On an iPhone 4, this runs in 4-8 ms for a 640x480 frame of camera video, which is good enough for 60 FPS rendering at that image size. If you just need to do something like edge detection, you can simplify the above, convert the image to luminance in a pre-pass, then only sample from one color channel. That's even faster, at about 2 ms per frame on the same device.
The only way I know of reducing time taken in this shader is by reducing the number of texture fetches. Since your shader samples textures from equally spaced points about the center pixels and linearly combines them, you could reduce the number of fetches by making use of the GL_LINEAR mode availbale for texture sampling.
Basically instead of sampling at every texel, sample in between a pair of texels to directly get a linearly weighted sum.

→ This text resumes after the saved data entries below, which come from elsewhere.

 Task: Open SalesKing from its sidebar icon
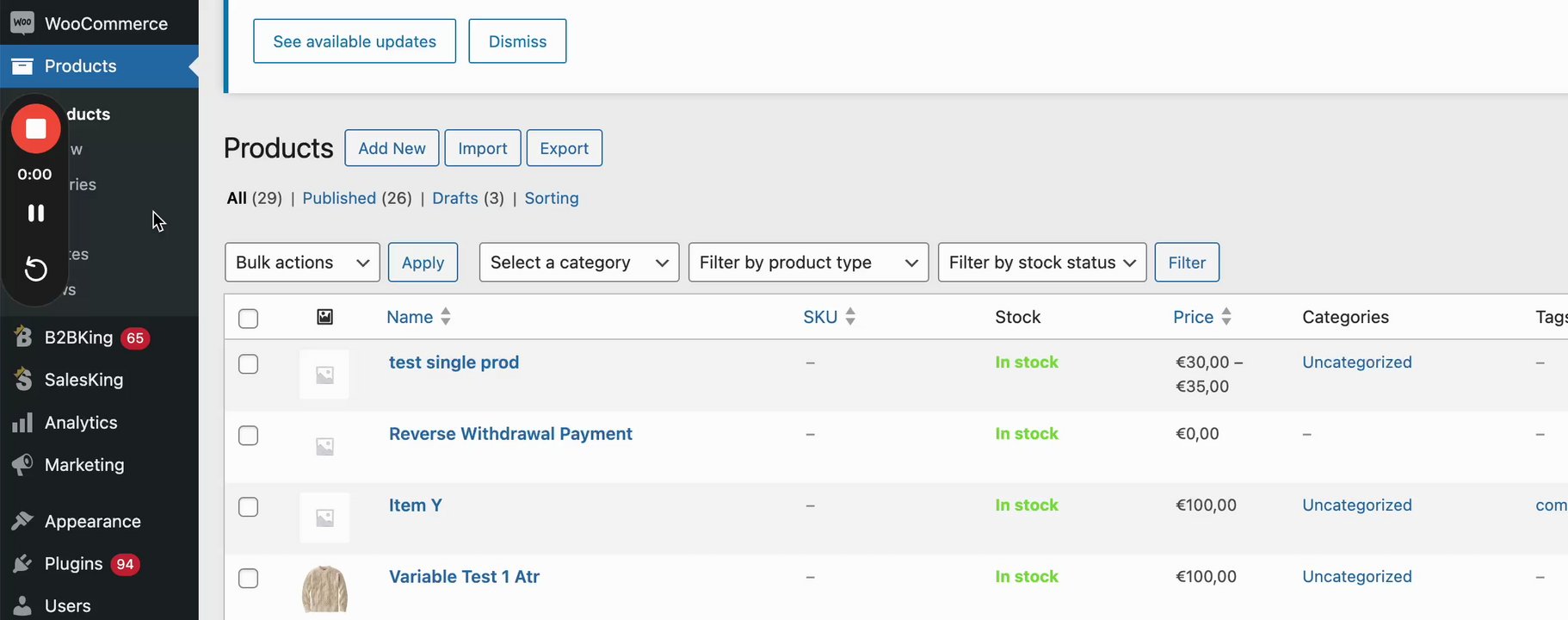coord(22,380)
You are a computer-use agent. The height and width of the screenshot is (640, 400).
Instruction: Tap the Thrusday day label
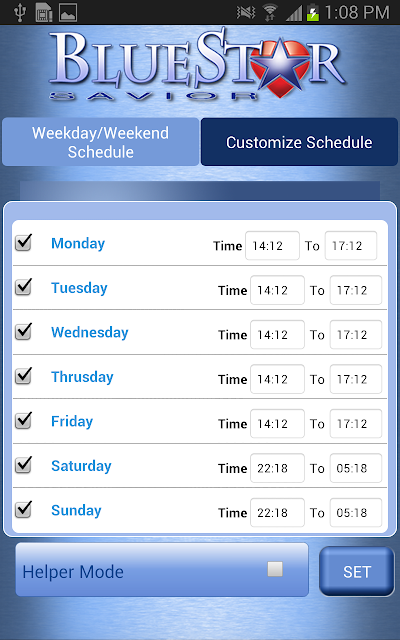(x=82, y=377)
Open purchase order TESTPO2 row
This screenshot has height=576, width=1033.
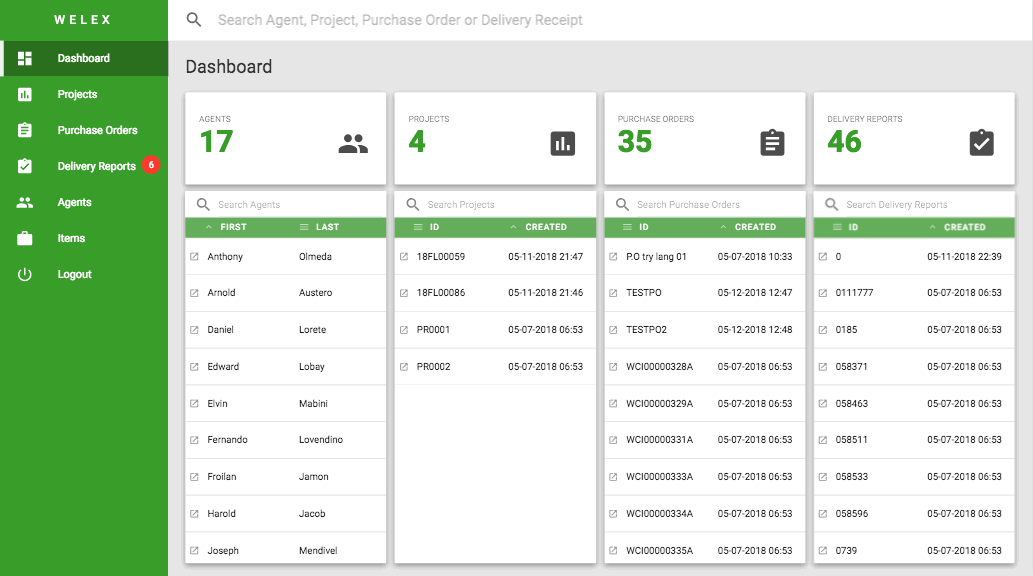(x=705, y=330)
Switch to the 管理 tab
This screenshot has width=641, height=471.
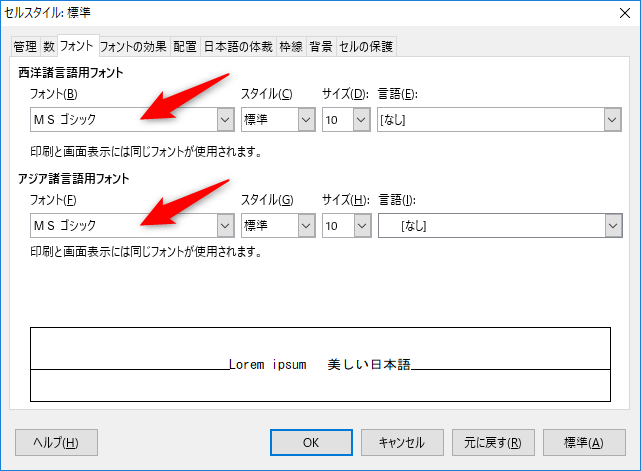25,46
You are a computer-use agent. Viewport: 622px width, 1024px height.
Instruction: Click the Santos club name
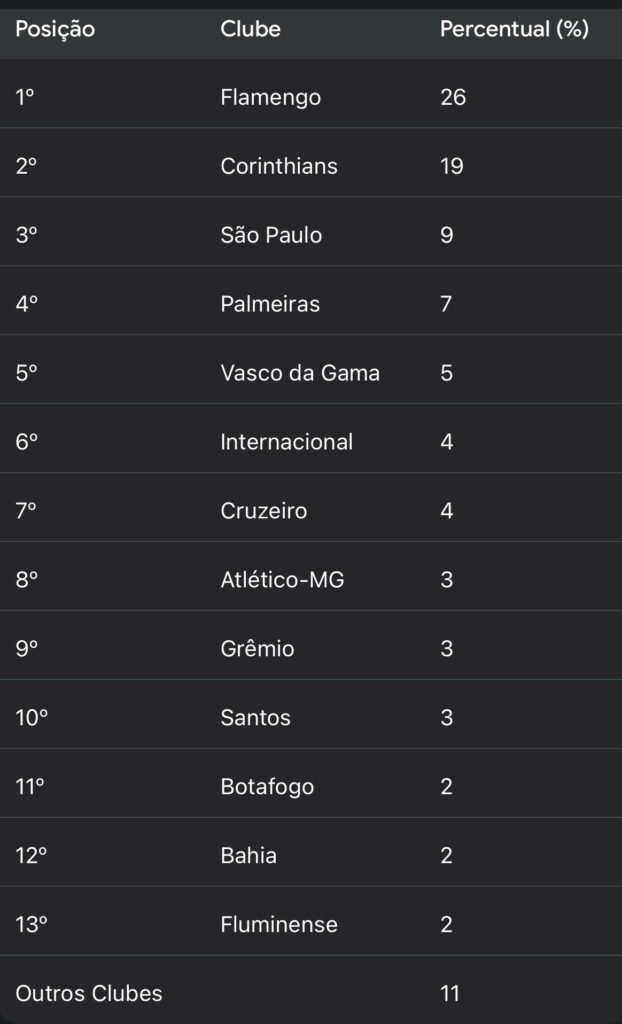point(255,718)
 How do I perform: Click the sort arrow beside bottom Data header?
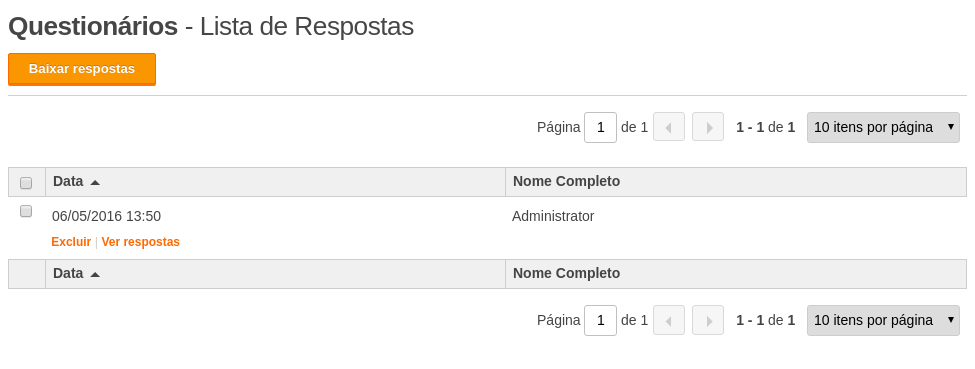[x=95, y=274]
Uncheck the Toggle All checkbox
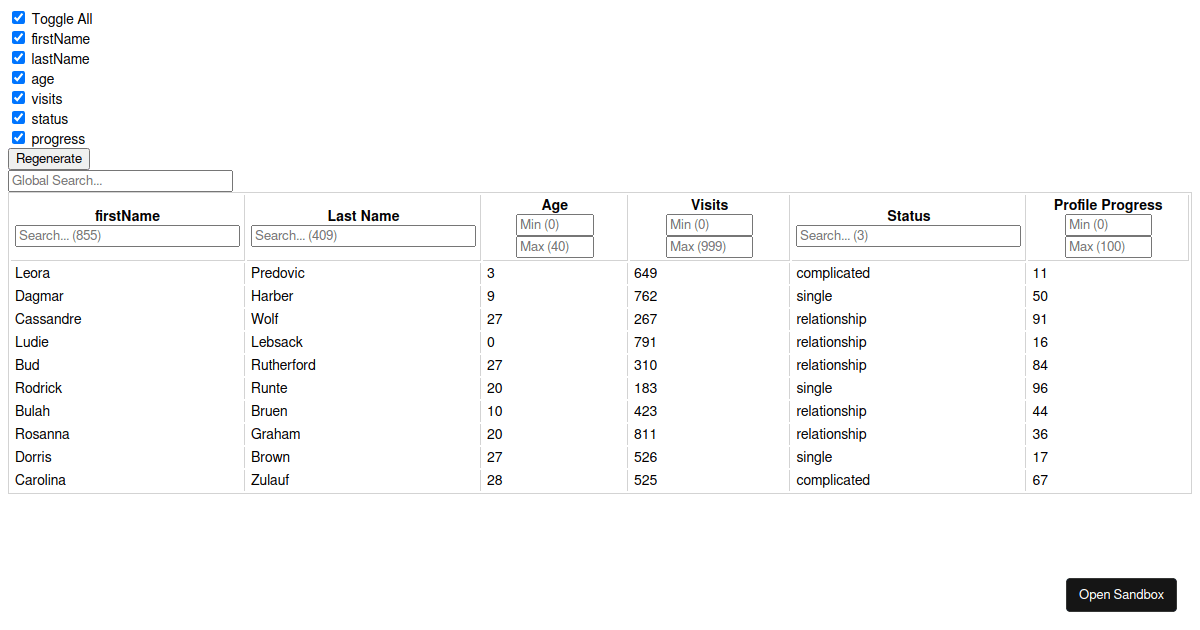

Let us call the sampling at offset (-stepw,-steph) and (-stepw,0) as x0 and x1 respectively. Then your sum is
sum = x0*k0 + x1*k1
Now instead if you sample in between these two texels, at a distance of
k0/(k0+k1)
from x0 and therefore k1/(k0+k1)
from x1, then the GPU will perform the linear weighting during the fetch and give you,
y = x1*k1/(k0+k1) + x0*k0/(k1+k0)
Thus sum can be calculated as
sum = y*(k0 + k1)
from just one fetch!
If you repeat this for the other adjacent pixels, you will end up doing 4 texture fetches for each of the adjacent offsets, and one extra texture fetch for the center pixel.